Mecanismos da Dor – um sistema de alerta

Vários mecanismos de proteção são ativados perante uma lesão tecidular como é exemplo a picada de um alfinete num dedo, fazer uma entorse ou dores por “más posturas” mantidas. Este mecanismo inicia com a ativação dos recetores que existem nos órgãos periféricos (pele, articulações, músculos e vísceras) sensíveis a determinados estímulos que podem provocar dano. Os recetores ou nocicetores são responsáveis por transmitir a informação desde o local da lesão até ao SNC – medula espinhal e cérebro. O cérebro irá processar a mensagem e caso conclua que há uma ameaça é desencadeada uma ação em resposta à agressão, seguida de um processo de cicatrização.

Aqui, a dor será inflamatória, limitada no tempo, dependente do período de cicatrização da lesão que lhe deu origem. Quando a lesão está curada a dor em princípio irá desaparecer.

Como são transmitidas as informações de lesão dos tecidos até ao cérebro?
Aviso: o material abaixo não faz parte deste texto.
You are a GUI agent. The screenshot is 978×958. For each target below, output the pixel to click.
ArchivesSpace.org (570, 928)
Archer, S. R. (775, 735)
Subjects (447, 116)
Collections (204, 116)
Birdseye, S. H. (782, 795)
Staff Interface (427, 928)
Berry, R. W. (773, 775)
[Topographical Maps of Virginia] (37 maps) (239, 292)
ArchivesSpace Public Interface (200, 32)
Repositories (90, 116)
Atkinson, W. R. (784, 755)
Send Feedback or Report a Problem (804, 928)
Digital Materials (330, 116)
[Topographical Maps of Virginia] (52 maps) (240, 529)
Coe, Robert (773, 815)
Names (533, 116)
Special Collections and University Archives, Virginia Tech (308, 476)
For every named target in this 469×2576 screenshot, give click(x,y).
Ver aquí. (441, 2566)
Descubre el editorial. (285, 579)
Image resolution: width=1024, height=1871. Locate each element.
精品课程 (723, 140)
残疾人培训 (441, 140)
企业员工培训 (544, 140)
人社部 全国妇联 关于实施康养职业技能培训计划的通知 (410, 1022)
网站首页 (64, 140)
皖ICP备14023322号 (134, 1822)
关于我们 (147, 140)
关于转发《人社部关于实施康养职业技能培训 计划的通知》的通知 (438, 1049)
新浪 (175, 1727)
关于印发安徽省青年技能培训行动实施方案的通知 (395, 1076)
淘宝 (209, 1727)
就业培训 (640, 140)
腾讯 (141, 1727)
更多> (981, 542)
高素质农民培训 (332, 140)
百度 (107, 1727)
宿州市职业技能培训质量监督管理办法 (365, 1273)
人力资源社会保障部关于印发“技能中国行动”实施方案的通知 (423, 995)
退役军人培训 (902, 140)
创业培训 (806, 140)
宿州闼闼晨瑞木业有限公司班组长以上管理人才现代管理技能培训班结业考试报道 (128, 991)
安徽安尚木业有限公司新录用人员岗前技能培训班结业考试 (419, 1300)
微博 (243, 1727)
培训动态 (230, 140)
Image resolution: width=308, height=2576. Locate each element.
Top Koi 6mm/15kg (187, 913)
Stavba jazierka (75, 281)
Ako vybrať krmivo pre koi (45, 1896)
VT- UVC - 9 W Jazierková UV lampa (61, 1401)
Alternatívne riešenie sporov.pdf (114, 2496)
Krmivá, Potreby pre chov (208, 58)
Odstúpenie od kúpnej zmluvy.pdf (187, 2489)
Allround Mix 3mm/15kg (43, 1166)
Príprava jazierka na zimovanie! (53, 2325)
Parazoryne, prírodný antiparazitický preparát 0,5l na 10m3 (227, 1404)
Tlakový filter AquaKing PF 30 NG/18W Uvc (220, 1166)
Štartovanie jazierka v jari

  • Via ascendente da dor:

    Os nocicetores são especializados em detetar diferentes estímulos como a temperatura (calor e frio), estímulos mecânicos (pressão) e alterações químicas, tanto internas como externas (como o contacto com as urtigas e o ácido lácteo produzido após exercício). Quando estes recetores respondem a um estímulo que possui potencial dano para o corpo humano, os canais de sódio sensíveis à voltagem abrem-se e deixam entrar rapidamente partículas carregadas positivamente, do lado de fora do neurónio para dentro e assim ocorre a tradução da energia em potencial de acção, levando à despolarização do neurónio com vista a iniciar a transmissão do impulso nervoso (mensagem de perigo) até à medula espinal. A dor aguda, tipo picada, chega pelas fibras com mielina que transmitem a informação de forma mais rápida e a dor difusa, tipo latejante, chega mais tarde devido às fibras de condução lenta, que não têm mielina. Assim, as fibras nervosas transmitem a informação do sinal doloroso através do primeiro neurónio passando à medula espinal onde fazem sinapse com o neurónio de segunda ordem. Esta fase depende da presença de substâncias químicas (neurotransmissores) excitatórias como é, por exemplo, o glutamato e a substância P. Após a sinapse, o axónio do segundo neurónio propaga o sinal até ao cérebro onde será realizada a interpretação desse perigo. A informação entra através de uma estrutura chamada tálamo e daqui surgem duas vias responsáveis por diferentes tipo de dor: a dor somática, aguda e bem localizada (pelo trato neoespinhotalâmico) e a dor visceral, mal localizada (pelo trato paleo-espinhotalâmico). Este último envia o sinal de forma difusa para outras zonas do cérebro como o sistema límbico, a formação reticular e córtex cerebral que controlam a percepção e integram a resposta afectiva à dor. Esta via está por isso relacionada com a dor crónica.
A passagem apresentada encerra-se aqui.